Sunday, October 21, 2012

Rauchway in back at Crooked Timber. Here he is in 2008  [repeats of repeats etc.]
If Kramer’s report is accurate, you can see why the Columbia faculty got frustrated. They wanted Bollinger to offer a traditional defense of academic freedom, which goes something like this: Academic freedom predates free speech. Although Prussia gave constitutional protection to Lehrfreiheit in 1850 (“science and its teaching shall be free”), academic freedom generally does not enjoy legal protection outside of contractual guarantees; rather, it rests on the authority and ability of a community of competent scholars to police their own discourse and on the willingness of universities to affirm this authority and ability.

In other words, the Columbia faculty seem to have wanted the Columbia president to say to Daniel Pipes—who describes himself here as “someone who has left the academy, meets a payroll, lives pretty much in the here and now”—buzz off: this does not concern you, you have no standing to speak. We want to hear what the community of competent scholars say.

Instead of saying something along these lines, Bollinger appears to have said, well, academic freedom = free speech + time. Give it enough time, and the Daniel Pipes critique will fall short in the marketplace of ideas.

I can think of three reasons Bollinger might have said this, instead of offering the traditional defense of academic freedom.

(1) He doesn’t know the history and sources of academic freedom.
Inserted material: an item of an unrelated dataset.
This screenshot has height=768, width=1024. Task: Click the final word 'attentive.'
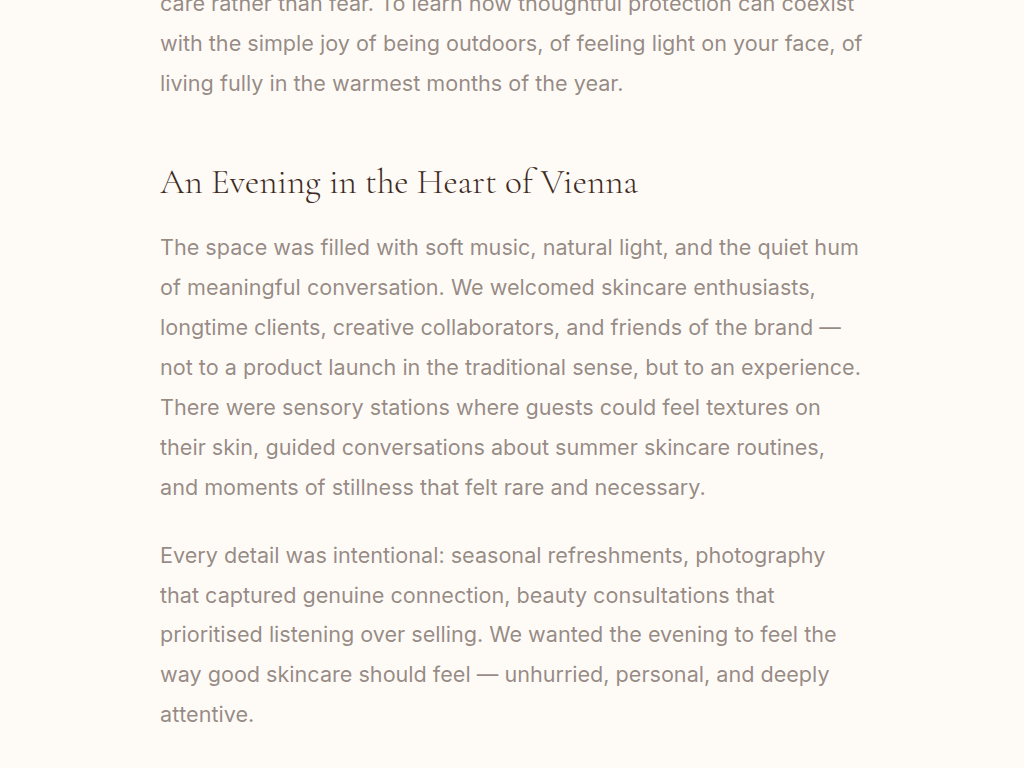(207, 715)
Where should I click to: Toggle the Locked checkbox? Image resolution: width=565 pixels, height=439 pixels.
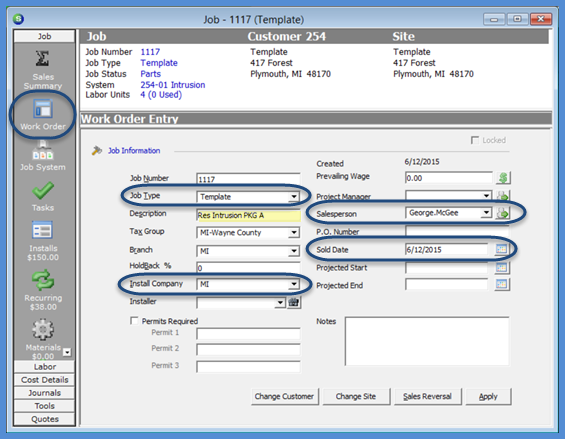(475, 140)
This seems unlikely, though that phrase “surprised and bewildered” is worrying.

(2) He knows the history and sources of academic freedom, but he thinks it uncongenial to assert them in this anti-elitist day and age. This is an old concern, going back at least half a century in AAUP bulletin dispatches that fret over the question of whether “the people at large … will resent granting special liberties to the teachers of their children,” to quote Fritz Machlup writing in 1955. Maybe they will, and maybe Bollinger has this in mind. This is understandable, if unfortunate: as noted above, the preservation of academic freedom requires institutional affirmation.
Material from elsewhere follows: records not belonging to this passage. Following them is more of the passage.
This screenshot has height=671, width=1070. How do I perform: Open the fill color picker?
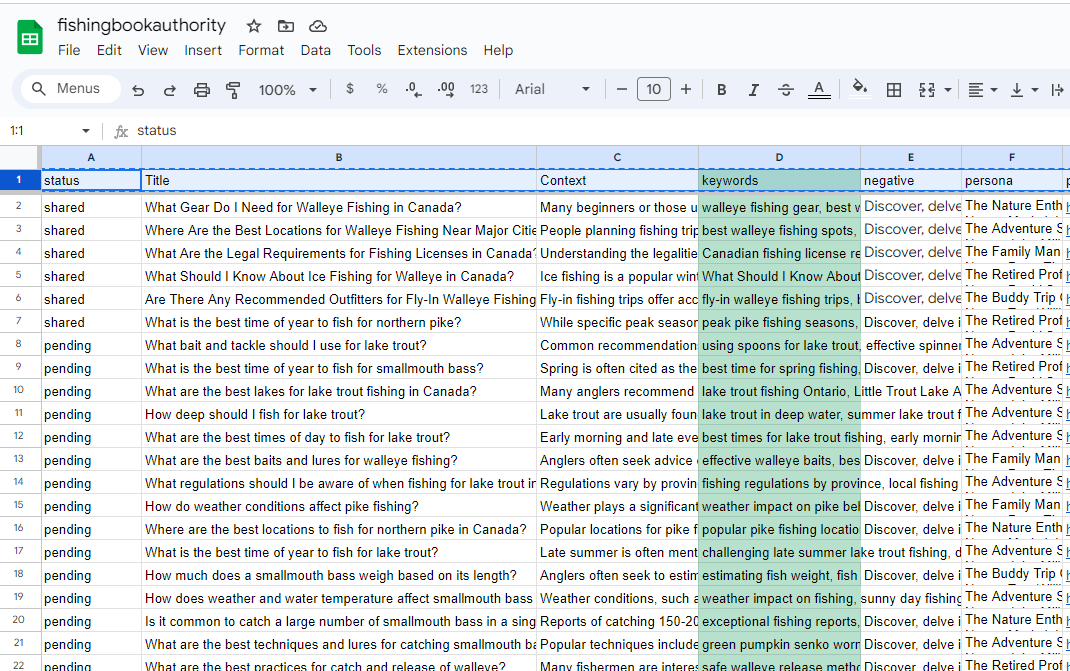859,89

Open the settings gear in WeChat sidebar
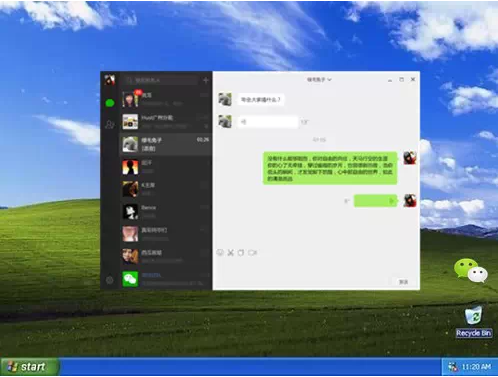110,280
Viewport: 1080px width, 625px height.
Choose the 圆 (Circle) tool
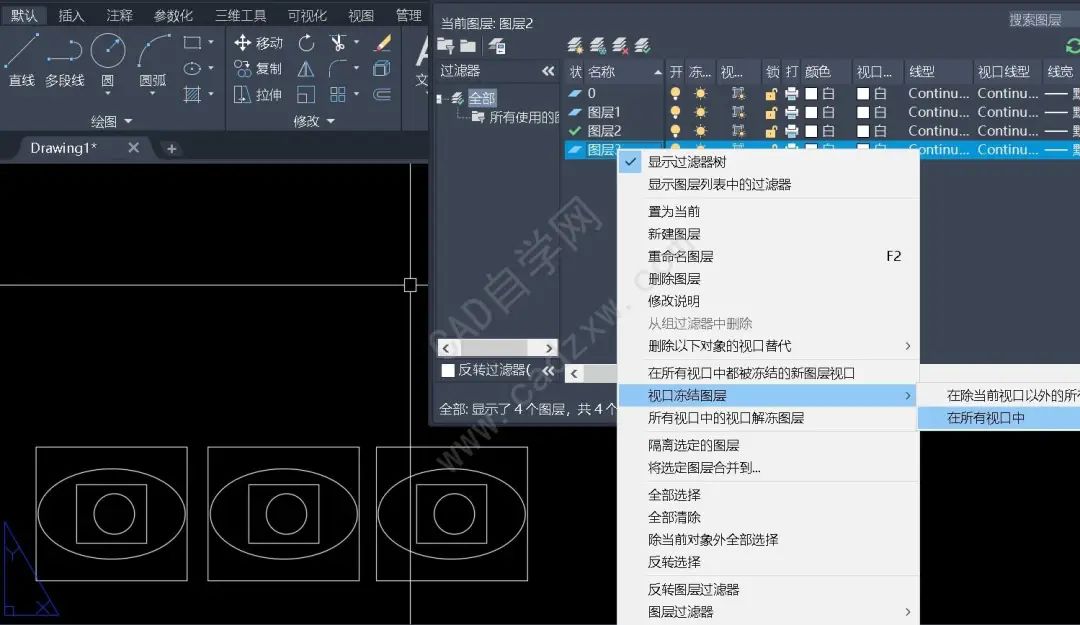pyautogui.click(x=108, y=58)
(3) He knows the history and sources of academic freedom, but believes them superseded in the U.S. by First Amendment jurisprudence. Which suggests that all manner of opinions will be heard—including Pipes’s, apparently—but he has confidence that the faculty of the relevant discipline will win out in the opinion marketplace. This seems incredible, but that’s what the formula implies: anyone can play this game.
Corey Robin: Age of Counterrevolution.
The last of my comments
I’ll add another example of reactionary academicism, from Eric Rauchway. His reappearance at CT reminded me. Here he is in 2008 writing about academic freedom “in this anti-elitist day and age”.

“Academic freedom predates free speech.” It should apparently therefore not be defended in terms of the free speech of the public, in language rising from below, but in language descending from above, in terms granted in the Kingdom of Prussia, in 1850.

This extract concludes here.